地元の新聞に、とあるオーディオ・マニアの写真がご自宅の高級装置とともに大きく掲載されていて「素晴らしい音です。どうか興味のある方は聴きにいらっしゃい」と、随分自信ありげだったのでいそいそと出かけて行ったことがある。クルマで30分ほどの大分市内の方だった。

お年の頃は当時で70歳前後の方だったが、高価な機器を購入して部屋にポンと置いただけで「いい音が出る」と錯覚しているタイプで、それは、それは「ひどい音」だった(笑)。

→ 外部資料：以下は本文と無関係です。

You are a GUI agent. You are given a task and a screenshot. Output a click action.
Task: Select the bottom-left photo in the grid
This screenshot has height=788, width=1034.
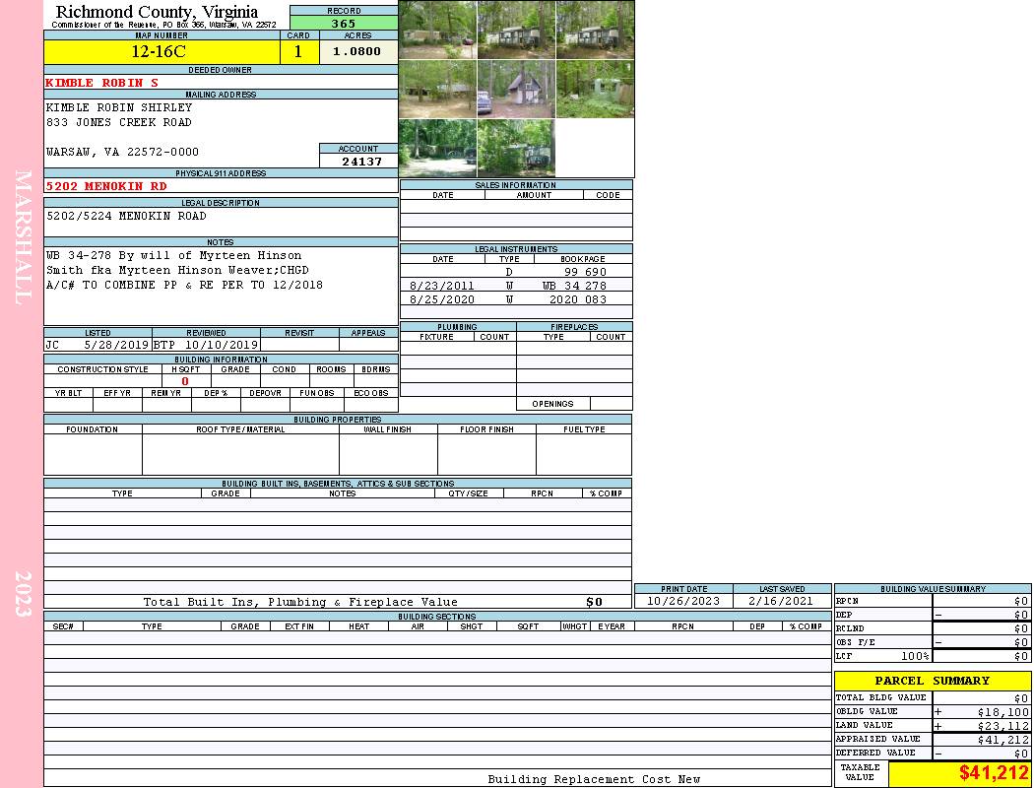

したがって、オーディオの方はサッパリだったが、音楽への造詣はなかなかのもので「結局、クラシック音楽はバッハ、モーツァルト、ベートーヴェンの3人に尽きます。」という言葉が強く印象に残った。

まあ極論になるのだろうが、「当たらずといえども遠からず」かな・・。

(以下、音楽論になるが各人の感性に左右される話なので、それぞれ見解の相違があると思う。したがってあくまでも「私見」ということでまずお断り~。)

クラシック音楽を一つの山にたとえるとすると、この3人をマスターすればおよそ7合目までくらいは登攀したことになろう。

個人的にはそのうちバッハについてはイマイチのレベルで、せいぜいグレン・グールド(ピアニスト)を介して、「イギリス組曲」「ゴールドベルク変奏曲」を聴くくらい。代表曲とされる
「マタイ受難曲」「ロ短調ミサ」にはとても程遠い。

しかし、モーツァルトとベートーヴェンは結構、イイ線をいってる積もり。

モーツァルトはピアノ・ソナタ、ヴァイオリンソナタ、ピアノ協奏曲などに珠玉の作品があるが、やはり最後はオペラにトドメをさす。
結局「フィガロの結婚」「ドン・ジョバンニ」「魔笛」で彼の音楽は完結する。

ベートーヴェンでは交響曲の2~3つ、大公トリオ、ピアノ・ソナタの最後の3曲(30番~32番)と後期の弦楽四重奏曲群があれば充分。

この二人の試聴期間を振り返ってみると好きになった年代がはっきり区分されていて、20代の頃はベートーヴェンだったが、30代後半からモーツァルト一辺倒でそれがず~っと今日まで続いている。

ベートーヴェンの音楽は今でも好きだが、年代が経るにつれて押し付けがましさを感じてやや敬遠している。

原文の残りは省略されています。